Closing her eyes, she pictured him as he had been that evening, rumpled, irritable, and displeased at the interruption. He had been working on one of her, their stores when her sister-in-law had shown her into the parlor and called him to come downstairs. As he entered the room, he was rubbing his forehead in the fretful manner of a child unsure whether he wanted to fuss more visibly, reminding her so sharply of Christina that she was aware only of the furious pounding of her heart. "I thought for the longest time that I had told him what I did because I couldn't bear the lies. Someone needed to know the truth of what I had become because the Warehouse would never willingly reveal it, and the others who knew were dead. But even that explanation gives me too much credit. I told him because I wanted someone to know I was alive. I wanted to think that he might occasionally wonder where I was, what I was doing, if I had found some relief from my sins. Murderers still hope their mothers love them, and I was no different. I needed someone to care."
"That's not horrible, Helena, it's human -"
"To have burdened him like that? He wouldn't have shared it with anyone, I impressed upon him the need to keep it secret. So all those years when I was staring into the blackness of my own mind, he left flowers on my grave and wiped away my mother's tears - assuming she wept - and reassured my father that I had died a patriot's death. He would have been curious about where I was sent - he was a writer, it would have intrigued him - and he would have thought, 'Did they exile her to Australia? How is the old thing faring in the outback? Maybe he imagined me among the untouchables in India. At least my parents had peace. I didn't give him that." Helena whipped her head away from the window, but Myka was concentrating, or pretending to concentrate, on the road ahead. "Come to think of it, maybe banishment would have been the better solution. Perhaps I could have found salvation toiling with the missionaries in some remote jungle, or just as easily, if not more likely, I could have contracted malaria in that very same jungle and died. At any rate, what happened, almost did happen after MacPherson released me wouldn't have."

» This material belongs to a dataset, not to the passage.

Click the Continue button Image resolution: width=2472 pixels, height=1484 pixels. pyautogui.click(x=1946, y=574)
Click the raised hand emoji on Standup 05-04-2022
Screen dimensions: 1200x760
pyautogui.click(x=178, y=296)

"You do know that everything you did, good and bad, brought you here, where you're complaining that you should have died 95 years earlier." Myka said it, flatly, to the windshield.
Helena remembered last night with Myka, looking into her eyes, and feeling incredibly, wondrously, balanced. It had been marvelous that moment and it had given her the hope that such moments might multiply for her, but it was hard to keep that moment from being erased by all the other ones, the ones that reminded her that her world, the one in which her American counterparts had fenced in and plowed under the plains, buried victims of cholera and typhoid, and died at 60, was now nothing more than a narrative comprised of greater or lesser anecdotes and lists of names that books like the History called history. Moments that reminded her that people far more deserving than she of the jury-rigged immortality the Warehouse had given her had lived their lives and died, only to be spoken of with uncertainty or dismissiveness, 'Don't know much about her. . . probably did what was normal for women back then.' It was very difficult to keep her balance, to feel balanced in a world, in a time in which she was an imbalance. Everything she had done, good and bad, might have brought her here, but she didn't belong here.
Myka's voice was still flat, still angry as it cut into her thoughts. "Yes, Helena, if you're speaking in some larger sense then, yes, banishment would have been better. MacPherson wouldn't have died, the boys in Egypt wouldn't have died, Pete and I wouldn't have nearly died, and I wouldn't have held your gun to my forehead in the wild hope that some part of you, deep down, didn't want to instigate another ice age. Is that what you want to hear? Do you want me to go a step further? If I thought in a larger sense, I would have killed you in Yellowstone. Fundamentally, that's what I'm trained to do, Helena, I'm a Secret Service agent, I eliminate threats." The sunglasses swung toward her once again, although Helena had no idea what type of look Myka was giving her now. "You were a threat, and nothing had been able to stop you, not the bronze, not MacPherson, not how much we all loved you."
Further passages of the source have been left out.